• _Document section_:
# # #

In 1870 the telegraph companies' reporting stations in Britain and Ireland were, from north to south, at: Thurso, Wick, Nairn, Aberdeen, Leith, Shields, Scarborough, Yarmouth,  Ardrossan, Greencastle, Holyhead, Liverpool, Valentia, Roche's Point, Pembroke, Scilly, Penzance, Plymouth, Portsmouth, and Dover. To which were added reports from London by the clerks in the Meteorological Department, and from Heart's Content in Newfoundland, provided by the clerks of the Atlantic Telegraph Company and transmitted to London without charge.

The following newspapers eventually published the Department's forecasts by 1870: 'Daily News', 'Echo', 'Express', 'Globe', 'Lloyd's Shipping List', 'Observer', 'Pall Mall Gazette', 'Shipping & Mercantile Gazette', 'Standard' (morning and evening editions) and the 'Times' (1st and 2nd editions).  

There was some disruption when the Post Office took over the telegraphs in that year; its new offices would not accommodate the meteorological instruments and its staff were stopped from providing data. In many instances volunteers, teachers and retired sailors, had to replace the telegraph companies' clerks.

In competition with the Meteorological Department, as a free public service and, more importantly, to draw in passers-by, the Electric Telegraph Company introduced a Wind & Weather Map at its domestic offices in January 1861. This featured twenty-three coast stations each with a small coloured disc attached, on which were printed the points-of-the-compass and indicators of the wind and weather, fine, strong, rain, and so on. The disc had two rotating hands, one red indicating the wind direction, one white showing the state of the weather. Every day at 8am the twenty-three stations telegraphed their wind and weather to the Central Station where the information was collated and distributed to the several offices so that they could adjust the disc symbols on their maps by 10am.

Daily Weather Map

The Daily Weather Map 1861
With local graphic symbols showing the state of the
Barometer, the Wind and the Weather
(Click on image for larger version, click on Previous Page to resume)

# # #

• _Material_:

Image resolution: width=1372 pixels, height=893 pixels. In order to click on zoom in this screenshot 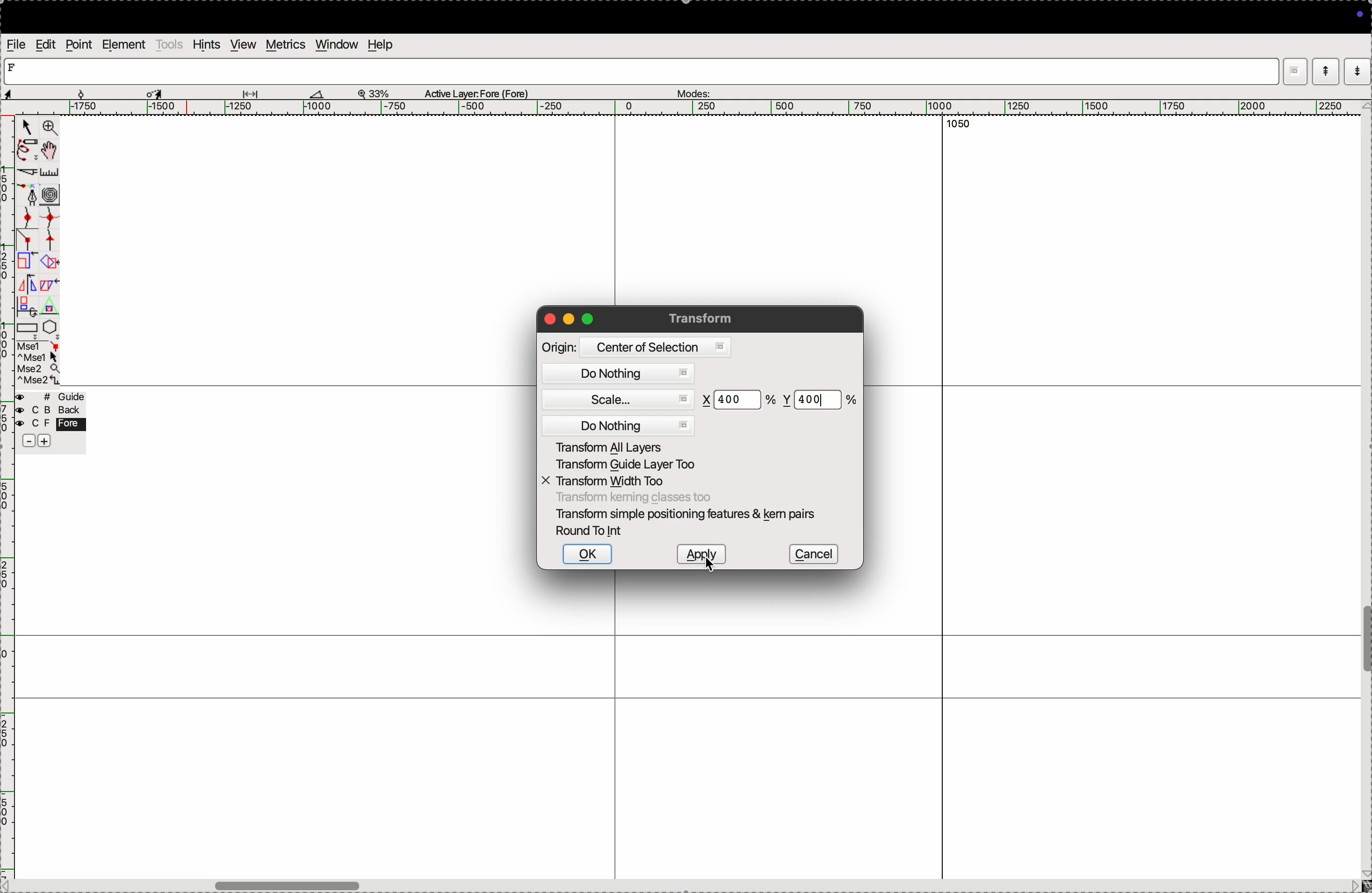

# # #

• _Problems_:
(1) Restate word for word the part of the telegraph weather passage starting at "The following newspapers" and ending at "telegraph companies' clerks.".
(2) Answer these questions from the telegraph weather passage:
(a) Which company introduced the Wind & Weather Map, and in what month and year?
(b) Who replaced the telegraph companies' clerks in many instances after the Post Office took over the telegraphs?
(c) The clerks of which company provided the reports from Heart's Content in Newfoundland?
(3) Extend the telegraph weather passage, beginning after its final sentence.
The lines have no part in any of this work.

• _Answers in order_:
(1)
The following newspapers eventually published the Department's forecasts by 1870: 'Daily News', 'Echo', 'Express', 'Globe', 'Lloyd's Shipping List', 'Observer', 'Pall Mall Gazette', 'Shipping & Mercantile Gazette', 'Standard' (morning and evening editions) and the 'Times' (1st and 2nd editions).  

There was some disruption when the Post Office took over the telegraphs in that year; its new offices would not accommodate the meteorological instruments and its staff were stopped from providing data. In many instances volunteers, teachers and retired sailors, had to replace the telegraph companies' clerks.

(2)
(a) The Electric Telegraph Company, in January 1861.
(b) Volunteers, teachers and retired sailors.
(c) The Atlantic Telegraph Company.

(3)
The Daily Weather Map Company was promoted in September 1861 as a joint-stock enterprise with a capital of £4,000 from the offices of the 'St James's Chronicle', at 110 Strand, London. It anticipated selling 5,000 maps a day on a subscription of 4s 0d a month or £2 2s a year, collecting by telegraph and printing weather information from sixty-four stations in England and Ireland. It was not simply a map; it was 'The Daily Weather Map, and Journal of News, Literature and Science'. The prospectus announced "Besides the Map, the publication will contain two pages of letterpress, presenting a carefully prepared epitome of the news of the day, foreign and domestic, with original articles upon topics relating to commerce, agriculture, literature, and popular science. In this department the columns of the Weather Map will furnish the means of intercommunication between all classes of scientific public at home and abroad, and provide a medium through which all discoveries can obtain a wide and immediate publicity. It will thus supply what science has long wanted, and the vast increase in the number of its professors and students so amply deserves, a Daily Organ."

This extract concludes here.